Princess looked at me like I was supposed to be impressed by something.

So I asked, “Am I supposed to be impressed by something?”

“I—well...” She squinted at me. “No, I just thought you might be interested to know how weather works here in Equestria. It’s very different than what you’re used to.”

“Different how?”

“Well, in a lot of ways. The simplest being that we’ve developed methods of controlling the weather, but all of our basic weather patterns are the same as Earth’s. We still have rain and snow and thunderstorms, but we’re able to decide when and where those rains, snows, and thunderstorms occur, and at what intensity.”

“So?”

She frowned. “From what I understand, humans have always been at the mercy of their climate. They can only react to its effects, never make the climate act for their benefit. On Earth, precipitation is completely unregulated, leading to floods and droughts. Crops can only be grown when and where the weather permits. Lack of control has resulted in shortages and famines.”

“I don’t have any problem with weather,” I said. “Without it, we wouldn’t have anything to talk with strangers about. It’s the only thing we all have in common.”

“I—how is that relevant?”

“We need something to talk about with strangers, don’t we?”

She gaped at me.

I shrugged.

“But what about the thousands of people who are killed by natural disasters every year?” she asked. “If you could prevent those somehow, wouldn’t you do so even if it meant having one less thing to talk about?”

I considered her very seriously before asking, “Do you have predator drones?”

“What?”

“And what about the thousands of people killed by predator drones every year?”

“I don’t understand,” she said.

And of course she couldn’t. How could she?

“You have weather control offices, we have predator drones,” I said. “Are you impressed yet?”

She bit her lip. “Well, I am impressed by the technology itself. You’re right that it isn’t like anything here in Equestria. That you were able to create something so sophisticated without magic is an achievement in and of itself. However, I’m not at all impressed by what they’re used for.”

“You’re jealous.”

“We really wouldn’t have any use for them.”

“And why not?”

“Oh.” She smirked up at me, just barely. And so did her guards. “I think you will be impressed by this. Equestria hasn’t been involved in a single large scale armed conflict in over three centuries. War, as you know it on Earth, doesn’t exist here.”

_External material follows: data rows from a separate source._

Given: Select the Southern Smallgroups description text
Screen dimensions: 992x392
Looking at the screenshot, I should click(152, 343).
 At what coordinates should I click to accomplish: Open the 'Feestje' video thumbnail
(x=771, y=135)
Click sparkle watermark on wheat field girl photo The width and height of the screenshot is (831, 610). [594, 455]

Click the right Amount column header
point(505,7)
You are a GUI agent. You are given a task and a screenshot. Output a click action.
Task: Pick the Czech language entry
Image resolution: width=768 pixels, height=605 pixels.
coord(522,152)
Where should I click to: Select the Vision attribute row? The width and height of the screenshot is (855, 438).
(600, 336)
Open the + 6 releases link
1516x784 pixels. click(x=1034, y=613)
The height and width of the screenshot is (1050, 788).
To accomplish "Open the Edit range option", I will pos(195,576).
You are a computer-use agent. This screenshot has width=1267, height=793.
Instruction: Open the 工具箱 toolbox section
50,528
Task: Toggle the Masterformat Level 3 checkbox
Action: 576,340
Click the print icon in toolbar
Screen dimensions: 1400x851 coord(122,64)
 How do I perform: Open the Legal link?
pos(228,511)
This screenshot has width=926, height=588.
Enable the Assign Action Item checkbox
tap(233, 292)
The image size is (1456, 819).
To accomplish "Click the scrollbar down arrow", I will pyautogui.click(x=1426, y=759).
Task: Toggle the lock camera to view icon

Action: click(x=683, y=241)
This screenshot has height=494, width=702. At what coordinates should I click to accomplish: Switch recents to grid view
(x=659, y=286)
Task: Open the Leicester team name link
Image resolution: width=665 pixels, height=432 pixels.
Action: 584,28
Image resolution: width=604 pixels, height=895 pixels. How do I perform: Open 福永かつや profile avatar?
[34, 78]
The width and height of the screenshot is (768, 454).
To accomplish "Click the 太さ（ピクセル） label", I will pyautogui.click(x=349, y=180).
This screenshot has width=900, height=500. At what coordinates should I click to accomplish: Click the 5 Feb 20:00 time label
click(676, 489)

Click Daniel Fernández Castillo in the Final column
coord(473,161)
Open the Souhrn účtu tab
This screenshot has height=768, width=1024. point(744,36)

I staggered back and clutched my chest. I was so affected that I dropped Gregory’s satchel and I fell onto the soft grass. I understood now. I understood more fully than ever the evil that I faced. More than that, I understood the cause, the root, and the origin of our enemy.

“Are you all right?” Princess asked.

“Yes,” I managed. “But you aren’t.”

“What?”

“None of you are,” I said. “Not without war.”

“Um.”

I stood back up. “That’s why you’re all empty except for sin. It’s been too long since any of you killed anybody else.”

Princess stared at me, then shook her head. “How could warfare ever be a good thing?”

“Because it’s only through warfare that we can understand who we are.”

“Princess Celestia showed me how ponies used to live in times of war,” she said. “It was awful. Warfare causes nothing but destruction of lives and homes. Nothing good comes from war.”

“Good only comes from war,” I said, and laughed. “It’s only in battle that you’ll ever find true courage. It’s only when a man is pushed to his absolute limits that he knows what his absolute limits are. Only then can he find what he is truly capable of and what he truly cannot bring himself to do. It’s only after a man places his life in danger for a cause that he can know which causes are worth placing his life in danger for.”

“I suppose…”

“It’s been so long since any of you killed for something that you don’t know anymore what’s worth killing for. And because you don’t know what’s worth killing for, you can’t know what’s worth living for.”

Princess glanced at her guards, signaling something with her eyes before turning back to me. “That’s, um, a very interesting idea, and I’d love to discuss it with you further. But I think we should finish the tour first, before it gets dark.”

“After you,” I said.

I knew the end was in sight. I could feel the Harbinger of Death’s breath on my neck.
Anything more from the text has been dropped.